In 1906 Theodore Noack described the pygmy elephant within an entry entitled “A dwarf Form of the African Elephant” within Annals and Magazine of Natural History. The type specimen of this new elephant was collected by Carl Hagenbeck and it was eventually brought to New York’s Bronx Zoo. Named Congo, it lived there for 9 years more. At its death, the elephant stood 2 metres tall (around 6 ½ feet), and was around age 15 years. This 1906 description gave the pygmy elephant the designation as Elephas pumilio (the previous genus name for the elephant was Elephas which has now shifted to Loxodonta, so Noack’s specimen can also be ascribed therefore as Loxodonta pumilio).

Henri Schouteden described another specimen in the 1914 entry “L’elephant nain du Lac Leopold II” in Revue Zoologique Africaine. Schoutenden’s specimen was collected by Lietenant Franssen in 1911 and has been dubbed the “water elephant”. It was given the designation Elephas fransseni (again current terms would be Loxodonta fransseni). This specimen was just under 5 ½ feet tall. Whether this specimen was the same as the 1906 Noack is debateable, but even Bernard Heuvelmans suspected it was quite likely the 1911 specimen was actually the same speciation as the 1906 description, and thus a confusing designation name game.
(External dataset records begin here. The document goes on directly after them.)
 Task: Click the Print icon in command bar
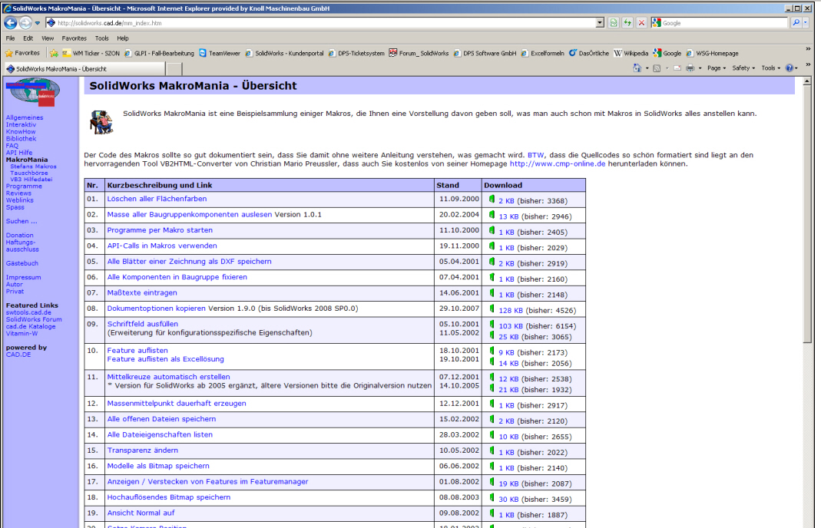(x=690, y=68)
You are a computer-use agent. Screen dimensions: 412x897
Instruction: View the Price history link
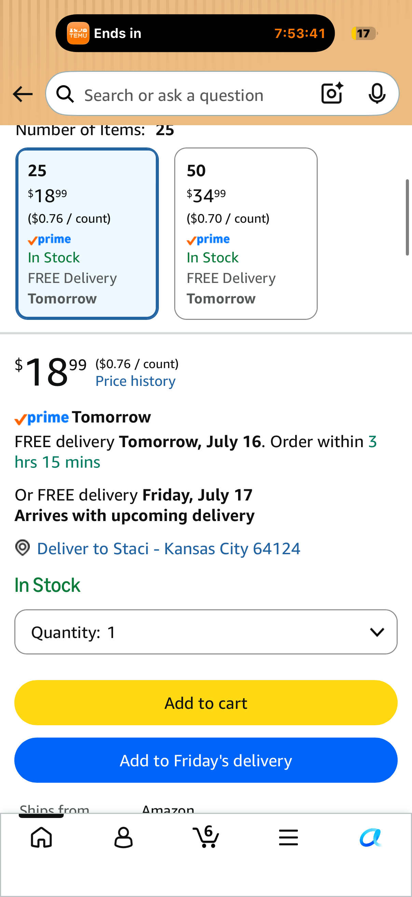[136, 381]
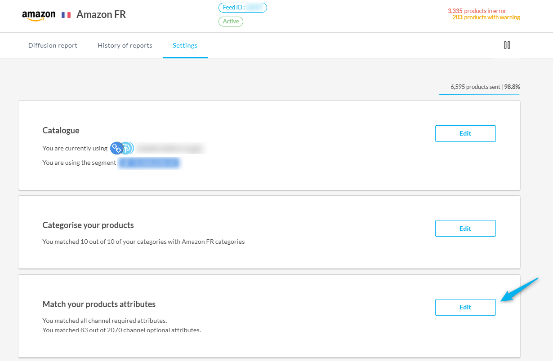Viewport: 553px width, 361px height.
Task: Click the Amazon logo
Action: click(39, 15)
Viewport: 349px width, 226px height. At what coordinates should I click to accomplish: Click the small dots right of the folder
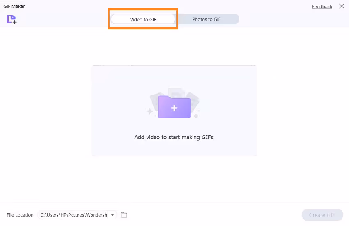click(196, 115)
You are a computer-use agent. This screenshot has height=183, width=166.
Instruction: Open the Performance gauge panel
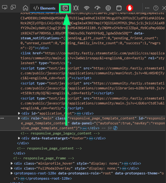pos(97,8)
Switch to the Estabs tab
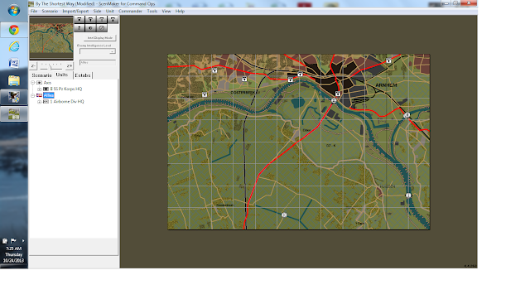This screenshot has width=530, height=304. [83, 75]
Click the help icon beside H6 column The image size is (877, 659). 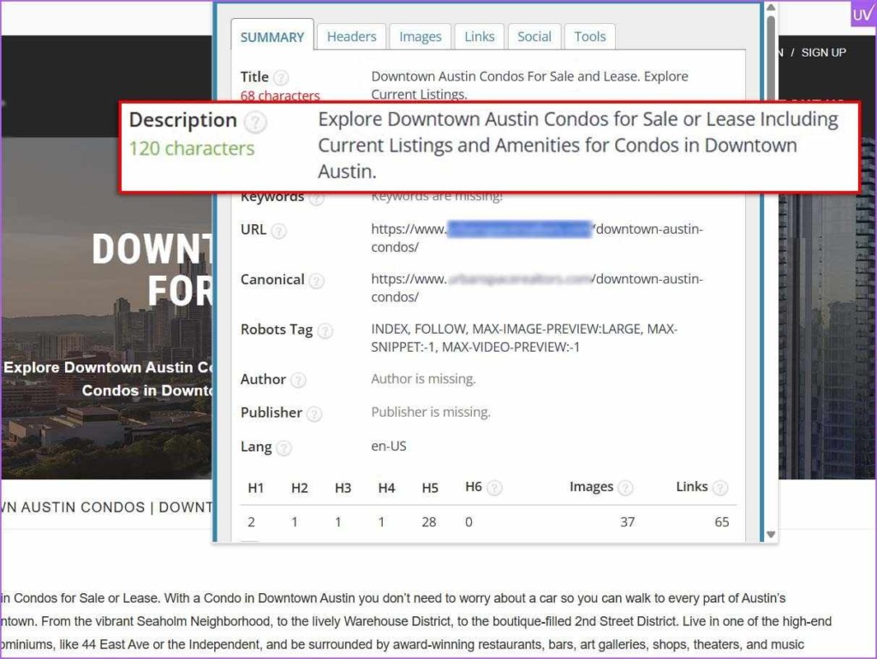click(x=494, y=488)
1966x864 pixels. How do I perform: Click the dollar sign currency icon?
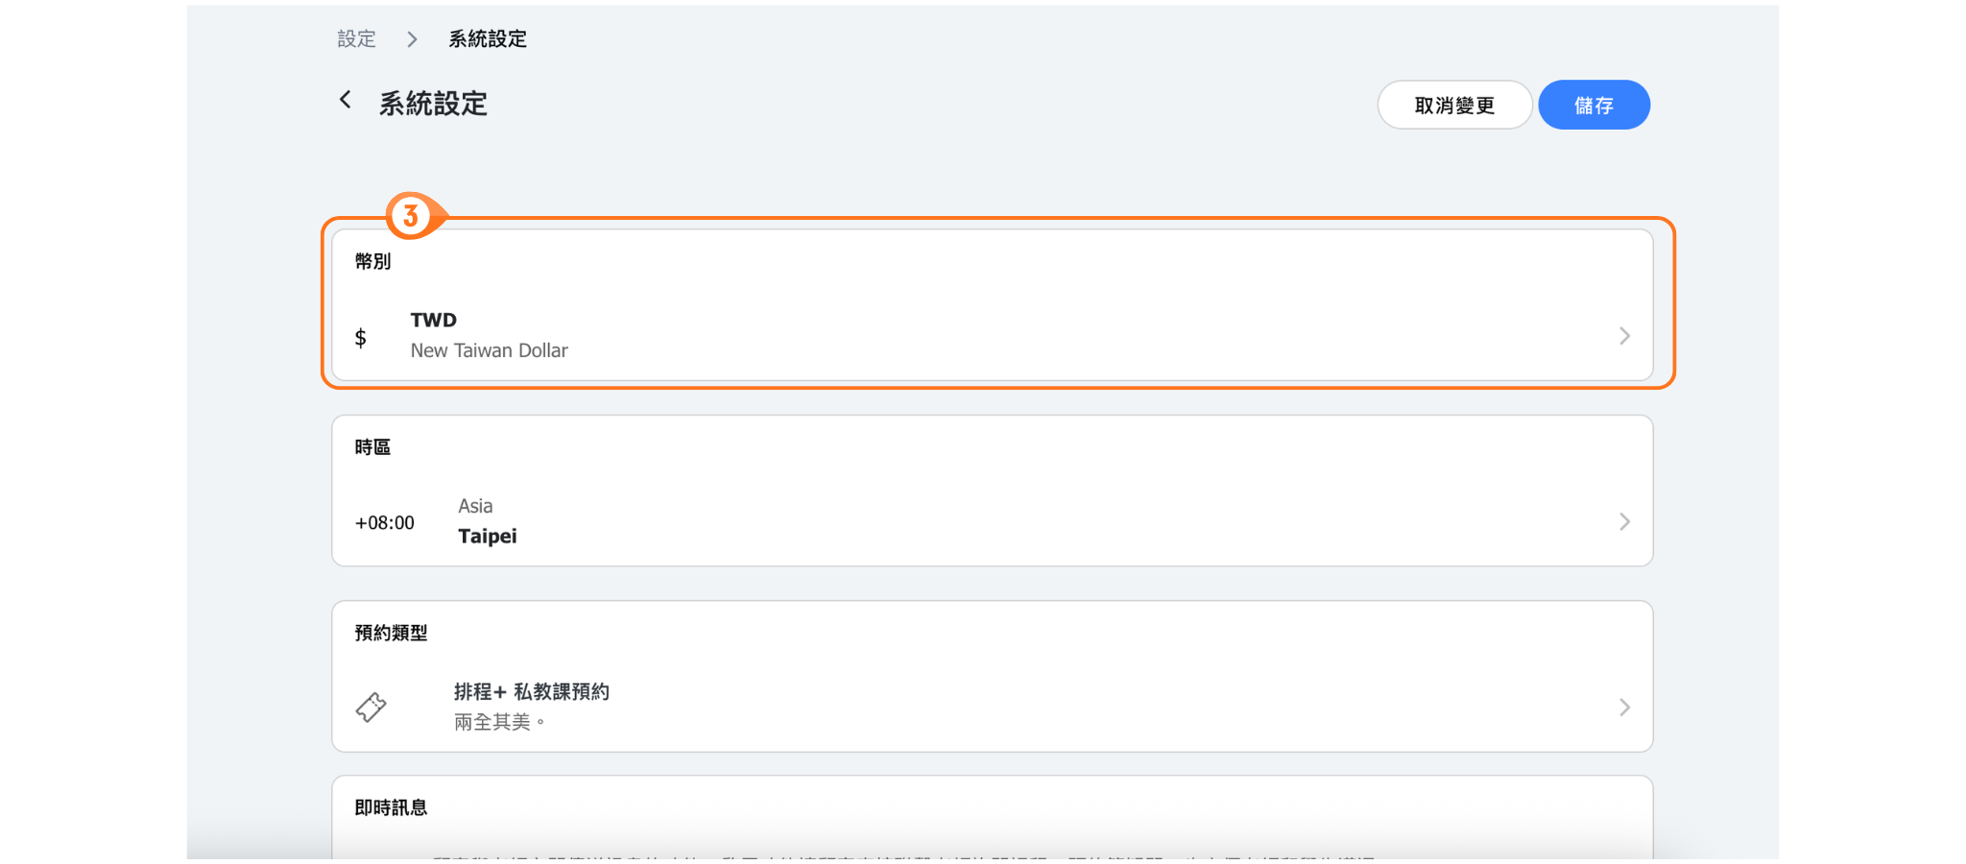point(360,337)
More specimens were reported over the years. Then in a 1932 an entry in Proceedings of the Academy of Natural Sciences of Philadelphia entitled “The Forest Elephant of Africa” stated that the most likely explanation for the pygmy elephants was as a juvenile form of the forest elephant. This piece was authored by Glover Allen.

This flipped again in an 1950 entry entitled “Note relative a un elephant nain du Gabon” in Mammalia. The authors, Edouard Bourdelle and Francis Petter outlined the work they did upon studying a specimen in 1948, and the animal stood just under 6 ½ feet tall.

So the series flipped, then flopped, then flipped, then flopped.

Bernard Heuvelmans wrote in his On the Track of Unknown Animals in the mid-1950’s (depending on which edition and language) regarding the status and classification game on these elephants. He considered the pygmy elephant to be a sub-species of Loxodonta Africana. This continued, and does still, with classification from an ecological subspecies to just unusually small specimens.

In 1989 another publication occurred (there were others subsequent as well). The 1989 piece entitled “Gibt es zwei Elelfantenarten in Afrika?” within Zeitschrift des Kolner Zoo was spurred by a late 1986 piece by David Western entitled “The Pygmy Elephant: A Myth and a Mystery” within Pachyderm. The 1989 piece by Martin Eisentraut and Wolfgang Bohme reviewed all the current information, field work and anatomical / field studies. They concluded that the unique speciation classified by Noack in 1906 was correct and that the pygmy elephant was a distinct species. This was re-iterated again , as well as a more in-depth history than here, in the ÍSC Newsletter of Spring 1990 (volume 9, no 1).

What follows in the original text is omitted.